Until now, it has been hard to see how to make individualized education affordable. But I argue that technology may provide a path to this goal.
Consider the success of the Khan Academy, which began when Salman Khan tried to teach math remotely to his young cousins. He recorded short videos with explanations and placed them on the Web, augmenting them with automatically graded exercises. This simple approach was so compelling that by now, more than 700 million videos have been watched by millions of viewers.
At Stanford, we recently placed three computer science courses online, using a similar format. Remarkably, in the first four weeks, 300,000 students registered for these courses, with millions of video views and hundreds of thousands of submitted assignments.
. . . .
. . . [P]resenting content in short, bite-size chunks, rather than monolithic hourlong lectures, is better suited to students’ attention spans, and provides the flexibility to tailor instruction to individual students. Those with less preparation can dwell longer on background material without feeling uncomfortable about how they might be perceived by classmates or the instructor.
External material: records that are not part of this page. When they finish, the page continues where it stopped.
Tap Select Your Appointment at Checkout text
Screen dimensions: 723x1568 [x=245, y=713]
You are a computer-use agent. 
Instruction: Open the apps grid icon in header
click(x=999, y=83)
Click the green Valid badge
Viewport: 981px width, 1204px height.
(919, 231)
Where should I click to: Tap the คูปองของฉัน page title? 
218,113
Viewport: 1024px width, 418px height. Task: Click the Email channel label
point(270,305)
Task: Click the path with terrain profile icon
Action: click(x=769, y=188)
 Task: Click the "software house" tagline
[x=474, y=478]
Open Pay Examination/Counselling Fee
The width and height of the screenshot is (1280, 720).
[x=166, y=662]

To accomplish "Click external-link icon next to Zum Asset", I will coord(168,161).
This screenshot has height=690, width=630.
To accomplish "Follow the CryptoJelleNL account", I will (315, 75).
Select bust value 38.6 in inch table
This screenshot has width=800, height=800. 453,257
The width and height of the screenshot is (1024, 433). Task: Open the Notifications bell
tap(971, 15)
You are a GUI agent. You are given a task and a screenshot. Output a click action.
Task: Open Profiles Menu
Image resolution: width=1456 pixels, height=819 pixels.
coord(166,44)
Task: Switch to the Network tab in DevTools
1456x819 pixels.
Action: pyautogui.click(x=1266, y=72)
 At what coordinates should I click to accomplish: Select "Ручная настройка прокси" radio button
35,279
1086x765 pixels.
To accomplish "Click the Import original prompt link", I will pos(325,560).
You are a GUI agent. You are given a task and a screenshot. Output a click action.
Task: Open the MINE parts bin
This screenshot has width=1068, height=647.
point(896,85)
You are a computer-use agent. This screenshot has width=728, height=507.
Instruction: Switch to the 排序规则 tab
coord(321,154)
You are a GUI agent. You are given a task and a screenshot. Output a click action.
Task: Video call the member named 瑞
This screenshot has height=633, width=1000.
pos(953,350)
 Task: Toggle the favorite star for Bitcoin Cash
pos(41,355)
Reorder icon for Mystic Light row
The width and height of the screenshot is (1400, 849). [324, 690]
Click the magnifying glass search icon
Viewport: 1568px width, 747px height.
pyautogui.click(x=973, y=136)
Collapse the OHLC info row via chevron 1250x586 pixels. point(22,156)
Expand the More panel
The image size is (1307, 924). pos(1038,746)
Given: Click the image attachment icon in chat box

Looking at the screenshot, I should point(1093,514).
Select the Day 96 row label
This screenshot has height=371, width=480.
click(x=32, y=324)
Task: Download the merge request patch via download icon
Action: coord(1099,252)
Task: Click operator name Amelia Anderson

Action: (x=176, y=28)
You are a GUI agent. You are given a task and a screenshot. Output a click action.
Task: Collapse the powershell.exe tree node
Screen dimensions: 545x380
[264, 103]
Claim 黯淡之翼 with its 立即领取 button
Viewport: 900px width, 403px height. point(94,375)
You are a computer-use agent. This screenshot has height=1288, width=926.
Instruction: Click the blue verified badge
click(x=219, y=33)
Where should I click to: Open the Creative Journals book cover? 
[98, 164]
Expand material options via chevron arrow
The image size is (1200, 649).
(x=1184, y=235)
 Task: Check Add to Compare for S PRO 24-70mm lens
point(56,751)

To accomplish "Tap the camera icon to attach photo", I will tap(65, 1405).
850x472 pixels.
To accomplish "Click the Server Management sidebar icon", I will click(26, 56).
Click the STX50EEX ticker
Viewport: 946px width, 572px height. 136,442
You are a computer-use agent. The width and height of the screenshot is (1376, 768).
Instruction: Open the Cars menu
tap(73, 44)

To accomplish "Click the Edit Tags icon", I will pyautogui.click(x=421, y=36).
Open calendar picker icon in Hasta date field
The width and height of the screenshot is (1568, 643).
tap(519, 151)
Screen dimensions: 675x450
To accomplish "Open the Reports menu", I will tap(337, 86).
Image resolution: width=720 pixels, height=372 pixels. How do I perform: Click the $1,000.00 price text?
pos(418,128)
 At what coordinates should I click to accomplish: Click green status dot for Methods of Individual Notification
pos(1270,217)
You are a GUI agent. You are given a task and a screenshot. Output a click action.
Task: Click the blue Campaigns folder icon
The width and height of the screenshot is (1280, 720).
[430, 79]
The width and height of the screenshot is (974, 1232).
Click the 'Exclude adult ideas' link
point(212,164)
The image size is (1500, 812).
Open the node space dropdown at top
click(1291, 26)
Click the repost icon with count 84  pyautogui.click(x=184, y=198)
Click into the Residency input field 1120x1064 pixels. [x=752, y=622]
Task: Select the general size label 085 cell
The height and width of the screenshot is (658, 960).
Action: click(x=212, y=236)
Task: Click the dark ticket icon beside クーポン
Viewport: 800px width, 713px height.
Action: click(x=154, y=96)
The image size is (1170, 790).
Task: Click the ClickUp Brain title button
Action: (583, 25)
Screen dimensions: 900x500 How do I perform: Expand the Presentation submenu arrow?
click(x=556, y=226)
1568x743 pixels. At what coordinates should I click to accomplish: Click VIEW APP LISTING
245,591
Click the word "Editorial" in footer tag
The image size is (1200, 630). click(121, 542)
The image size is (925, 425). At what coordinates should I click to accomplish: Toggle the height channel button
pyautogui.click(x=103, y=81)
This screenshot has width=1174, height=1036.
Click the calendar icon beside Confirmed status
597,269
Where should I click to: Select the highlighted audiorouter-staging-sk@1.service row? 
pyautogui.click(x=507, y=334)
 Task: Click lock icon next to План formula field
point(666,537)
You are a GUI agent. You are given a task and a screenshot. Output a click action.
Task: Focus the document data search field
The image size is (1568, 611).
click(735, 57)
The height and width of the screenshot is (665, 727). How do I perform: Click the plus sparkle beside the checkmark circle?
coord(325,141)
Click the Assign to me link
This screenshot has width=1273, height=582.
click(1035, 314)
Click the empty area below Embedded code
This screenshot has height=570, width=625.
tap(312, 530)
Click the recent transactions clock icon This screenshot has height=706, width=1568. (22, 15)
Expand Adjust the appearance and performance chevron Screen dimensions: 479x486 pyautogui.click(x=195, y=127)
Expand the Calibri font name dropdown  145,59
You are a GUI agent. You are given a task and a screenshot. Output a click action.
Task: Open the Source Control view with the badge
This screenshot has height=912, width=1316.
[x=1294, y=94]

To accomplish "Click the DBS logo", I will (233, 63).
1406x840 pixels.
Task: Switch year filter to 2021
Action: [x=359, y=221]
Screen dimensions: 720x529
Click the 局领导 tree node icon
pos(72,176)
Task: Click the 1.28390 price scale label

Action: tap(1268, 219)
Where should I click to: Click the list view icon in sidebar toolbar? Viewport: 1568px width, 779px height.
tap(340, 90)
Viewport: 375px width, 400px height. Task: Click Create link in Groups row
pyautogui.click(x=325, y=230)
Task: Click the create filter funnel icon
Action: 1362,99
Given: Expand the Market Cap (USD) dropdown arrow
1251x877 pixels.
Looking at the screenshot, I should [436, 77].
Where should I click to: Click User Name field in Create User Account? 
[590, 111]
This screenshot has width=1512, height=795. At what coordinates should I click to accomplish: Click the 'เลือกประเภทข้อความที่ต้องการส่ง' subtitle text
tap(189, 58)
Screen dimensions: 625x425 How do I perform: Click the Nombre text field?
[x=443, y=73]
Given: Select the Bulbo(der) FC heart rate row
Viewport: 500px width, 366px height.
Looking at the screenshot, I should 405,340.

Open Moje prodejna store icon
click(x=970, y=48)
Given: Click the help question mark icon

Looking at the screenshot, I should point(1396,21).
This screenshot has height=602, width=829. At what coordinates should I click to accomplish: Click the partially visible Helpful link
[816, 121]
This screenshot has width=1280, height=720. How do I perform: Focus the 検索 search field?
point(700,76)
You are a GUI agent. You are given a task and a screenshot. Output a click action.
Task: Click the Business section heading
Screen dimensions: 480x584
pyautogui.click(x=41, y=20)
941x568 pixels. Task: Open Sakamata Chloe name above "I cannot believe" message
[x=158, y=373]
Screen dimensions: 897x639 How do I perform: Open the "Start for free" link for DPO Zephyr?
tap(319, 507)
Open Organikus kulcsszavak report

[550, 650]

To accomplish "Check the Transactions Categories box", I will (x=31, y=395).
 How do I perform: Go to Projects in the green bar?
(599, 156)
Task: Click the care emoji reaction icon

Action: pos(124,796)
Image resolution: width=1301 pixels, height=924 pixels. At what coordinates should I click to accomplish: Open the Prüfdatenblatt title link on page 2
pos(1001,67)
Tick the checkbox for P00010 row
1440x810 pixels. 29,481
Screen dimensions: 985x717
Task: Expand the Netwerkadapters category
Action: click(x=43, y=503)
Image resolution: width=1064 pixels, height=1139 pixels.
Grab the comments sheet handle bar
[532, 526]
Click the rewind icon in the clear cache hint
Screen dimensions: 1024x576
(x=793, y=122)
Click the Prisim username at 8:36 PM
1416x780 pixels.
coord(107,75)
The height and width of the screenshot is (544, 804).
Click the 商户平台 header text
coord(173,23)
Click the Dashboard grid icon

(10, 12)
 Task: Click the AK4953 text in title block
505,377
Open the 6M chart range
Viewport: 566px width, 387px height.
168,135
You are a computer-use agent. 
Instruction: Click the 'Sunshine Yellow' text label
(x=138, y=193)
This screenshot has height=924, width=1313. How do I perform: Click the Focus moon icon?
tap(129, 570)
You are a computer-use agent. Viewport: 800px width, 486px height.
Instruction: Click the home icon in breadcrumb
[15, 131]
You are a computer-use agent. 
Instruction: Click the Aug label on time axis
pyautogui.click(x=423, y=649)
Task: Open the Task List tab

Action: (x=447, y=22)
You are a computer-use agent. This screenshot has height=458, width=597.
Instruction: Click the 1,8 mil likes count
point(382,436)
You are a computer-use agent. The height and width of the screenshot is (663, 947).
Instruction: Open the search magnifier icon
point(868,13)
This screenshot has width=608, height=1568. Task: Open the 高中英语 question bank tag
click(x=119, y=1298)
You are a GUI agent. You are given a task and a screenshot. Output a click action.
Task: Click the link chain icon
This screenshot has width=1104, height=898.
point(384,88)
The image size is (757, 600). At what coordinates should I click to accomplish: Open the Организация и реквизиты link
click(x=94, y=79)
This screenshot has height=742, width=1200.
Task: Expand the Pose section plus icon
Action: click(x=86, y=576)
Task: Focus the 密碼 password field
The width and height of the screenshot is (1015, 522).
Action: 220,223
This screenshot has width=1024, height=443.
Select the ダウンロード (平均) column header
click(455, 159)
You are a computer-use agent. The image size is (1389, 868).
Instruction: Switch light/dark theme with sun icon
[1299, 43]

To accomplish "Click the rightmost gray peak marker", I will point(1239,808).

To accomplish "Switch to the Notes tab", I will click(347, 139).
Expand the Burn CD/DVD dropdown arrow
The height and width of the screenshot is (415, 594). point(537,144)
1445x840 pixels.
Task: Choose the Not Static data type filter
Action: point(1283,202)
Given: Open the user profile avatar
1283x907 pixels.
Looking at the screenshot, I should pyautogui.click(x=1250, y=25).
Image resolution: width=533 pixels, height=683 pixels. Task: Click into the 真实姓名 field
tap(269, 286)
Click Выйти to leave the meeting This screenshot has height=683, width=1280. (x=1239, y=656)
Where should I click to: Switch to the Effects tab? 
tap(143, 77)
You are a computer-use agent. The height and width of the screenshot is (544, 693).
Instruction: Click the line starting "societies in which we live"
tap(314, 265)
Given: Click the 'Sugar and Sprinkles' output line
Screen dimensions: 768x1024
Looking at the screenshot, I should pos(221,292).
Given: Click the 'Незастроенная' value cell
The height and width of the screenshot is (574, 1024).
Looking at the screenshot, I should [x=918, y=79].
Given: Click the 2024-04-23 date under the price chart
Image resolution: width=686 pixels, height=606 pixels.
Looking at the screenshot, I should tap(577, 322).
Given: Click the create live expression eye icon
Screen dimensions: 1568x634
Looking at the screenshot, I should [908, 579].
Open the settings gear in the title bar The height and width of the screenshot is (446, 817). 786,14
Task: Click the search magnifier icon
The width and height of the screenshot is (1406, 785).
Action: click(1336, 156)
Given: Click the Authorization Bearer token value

. . . In short, everyone has access to a personalized experience that resembles individual tutoring.
. . . .
For many types of questions, we now have methods to automatically assess students’ work, allowing them to practice while receiving instant feedback about their performance. With some effort in technology development, our ability to check answers for many types of questions will get closer and closer to that of human graders.
. . . .
Some argue that online education can’t teach creative problem-solving and critical-thinking skills. But to practice problem-solving, a student must first master certain concepts. By providing a cost-effective solution for this first step, we can focus precious classroom time on more interactive problem-solving activities that achieve deeper understanding — and foster creativity.
Daphne Koller, “Death Knell for the Lecture: Technology as a Passport to Personalized Education,” N.Y. Times, December 6, 2011.